RSA and Catlin are two of four UK insurers to have worked with the Financial Services Authority (FSA) to pilot Solvency II regulations, the FT reports.

They have helped design the internal models and how they will be approved by the regulator.

Andy Haste, chief executive of RSA, said: "We would consider ourselves at the forefront in terms of the work we're doing with the FSA, we are one of four firms involved in the model approval process. It's very good to be in the tent with the FSA on that stuff."

Internal models approved

Paul Martin, head of enterprise risk management at Catlin said: "The pilot was about getting your own internal model approved and if you do that you're in control of your own economics. We had an in-depth dialogue with the FSA for three or four months."

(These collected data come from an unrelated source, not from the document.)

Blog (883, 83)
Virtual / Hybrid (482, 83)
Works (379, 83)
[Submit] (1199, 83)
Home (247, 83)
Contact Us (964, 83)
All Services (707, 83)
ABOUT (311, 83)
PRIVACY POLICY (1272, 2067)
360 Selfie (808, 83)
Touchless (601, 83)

Other companies involved are believed to include a smaller life assurer and a composite insurer.

Haste said that RSA supports Solvency II but shared wider concerns that the Committee of European Insurers and Occupational Pension Supervisors (Ceiops) had been too conservative in its final advice to the European Commission, which sets the rules.

"We take comfort from the fact that the European Commission has now got its arms around [Solvency II] . . there's been a lot of commentary that what came out of Ceiops isn't what was intended by the [original legislation]," he said.